_Questões propostas_.
a - De acordo com o texto sobre os tinteiros, onde foram adquiridos os tinteiros de cor azul?
b - Transcreva do texto sobre os tinteiros a passagem que se inicia com as palavras "Vivo o terrível" e se encerra com "nada me falte.".
c - Prossiga a redação do texto sobre os tinteiros a partir do ponto em que ele termina.

Vivo o terrível dilema de um final de relacionamento. Diariamente, qualquer contato sinaliza para a aproximação inevitável do último, o que me deixa resignadamente calado. A fonte, outrora tão fértil, agora seca. Procuro algo, que antes era tão abundante, e quase nada encontro. É o ponto final a espera de oportunidade certa para se fincar a minha frente. E, ao tempo em que o lastimo, pela separação, que, a esta altura do campeonato, será eterna, penso no rodízio que ocorrerá, vislumbrando uma fila de quatro, a espera do instante devido de estar ao meu lado, pelo menos um, me servindo, silencioso, não permitindo que nada me falte.

Refiro-me ao tinteiro de cor preta, a tinta se esvaziando, de tanto ser usada, já não ocupando espaço, que possa ser medido, a ponto de exigir, nos momentos atuais, a inclinação do tinteiro, para que a caneta capte algo suficiente para o seu uso regular. E, na fila de espera, os tinteiros de cor azul, adquiridos há vinte e cinco anos, no comércio de Maceió, na minha sempre lembrada passagem pelo estado alagoano. Em conseqüência, saio da assinatura na cor preta – que Jefferson Fonseca de Moraes, advogado dos mais ilustres, valoriza, como marca pessoal – e, passo, para a cor azul, a fim de não perder os tinteiros que ainda conservo.

_Dados registrados_.
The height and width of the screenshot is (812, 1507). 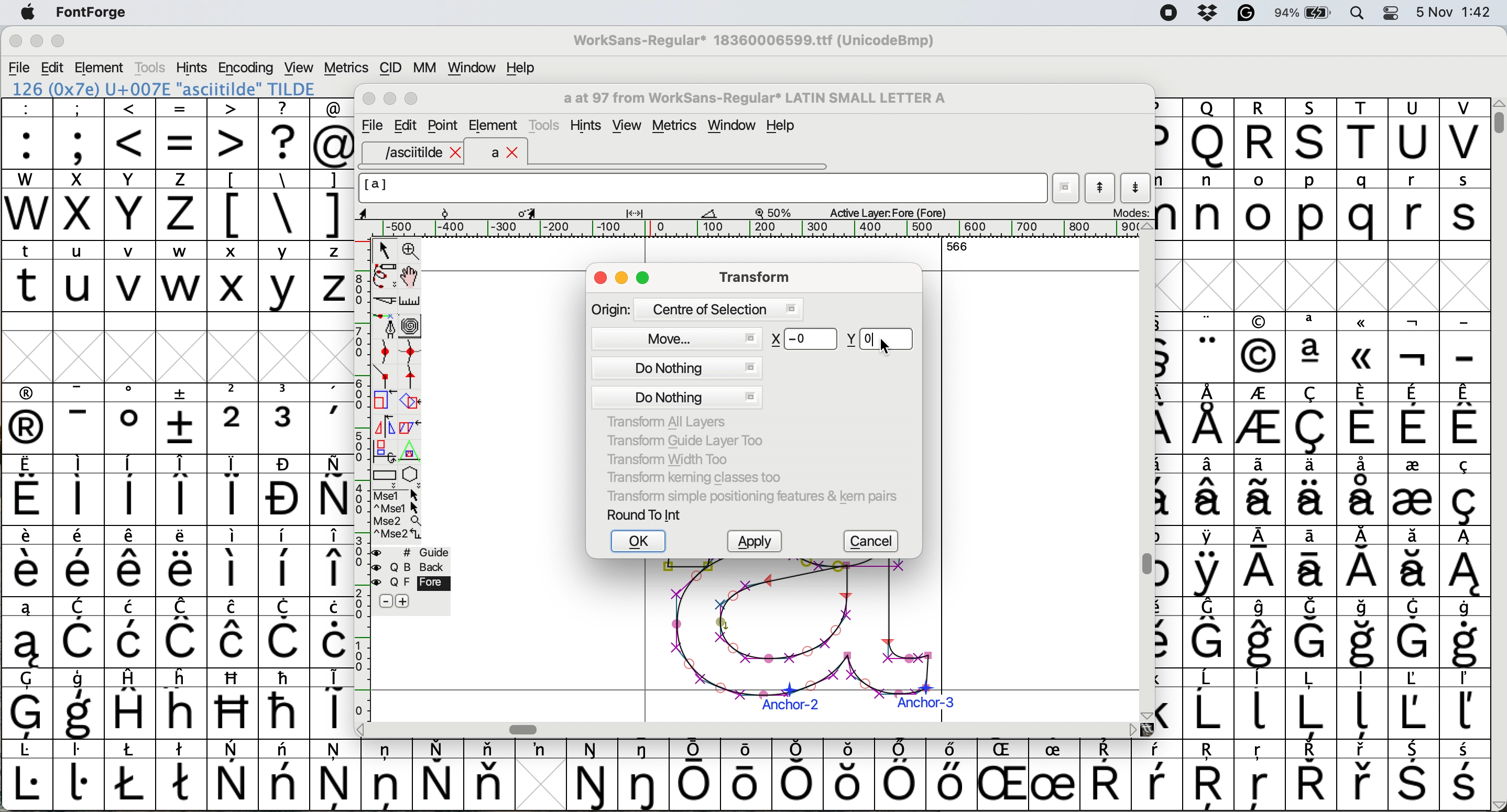 I want to click on Horizontal scroll bar, so click(x=527, y=729).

_Respostas a seguir_.
a - No comércio de Maceió, há vinte e cinco anos.

b -
Vivo o terrível dilema de um final de relacionamento. Diariamente, qualquer contato sinaliza para a aproximação inevitável do último, o que me deixa resignadamente calado. A fonte, outrora tão fértil, agora seca. Procuro algo, que antes era tão abundante, e quase nada encontro. É o ponto final a espera de oportunidade certa para se fincar a minha frente. E, ao tempo em que o lastimo, pela separação, que, a esta altura do campeonato, será eterna, penso no rodízio que ocorrerá, vislumbrando uma fila de quatro, a espera do instante devido de estar ao meu lado, pelo menos um, me servindo, silencioso, não permitindo que nada me falte.

c -
É certo que poderia adquirir outro tinteiro de cor preta. Mas, e os quatro de tinta azul, que fazer? A conveniência do bolso me manda usa-los. Enquanto ainda estou na ativa, tendo onde fazer a caneta descer na linha de uma assinatura, nos relatórios, votos e despachos/decisões monocráticas. Fora daí, abro um espaço para esclarecer, não uso a caneta tinteiro, me sustentando em outras, muitas das quais adquiridas em supermercados. A caneta tinteiro – e é por isso que um tinteiro dura quase três anos – é de uso especial, aliás, especialíssimo, reservada apenas e tão somente para as assinaturas. A caneta é uma princesa, que só em ocasiões especiais aparece em público.

Serapião Antonio de Góes, saudoso e solene escrivão do Registro Civil de Itabaiana, se privilegiava, em cartório, com a exibição de uma garrafa contendo tinta azul, que alimentava sua caneta, na redação dos termos de seu cargo, letra graúda, uniforme, com uma assinatura inconfundível de quem aprendeu a escrever quando ainda se valorizava a letra legível. Uma garrafa! Não um tinteiro, de pouca e escassa tinta, mas uma garrafa, um litro, que deve ter ficado sem serventia depois de sua aposentadoria.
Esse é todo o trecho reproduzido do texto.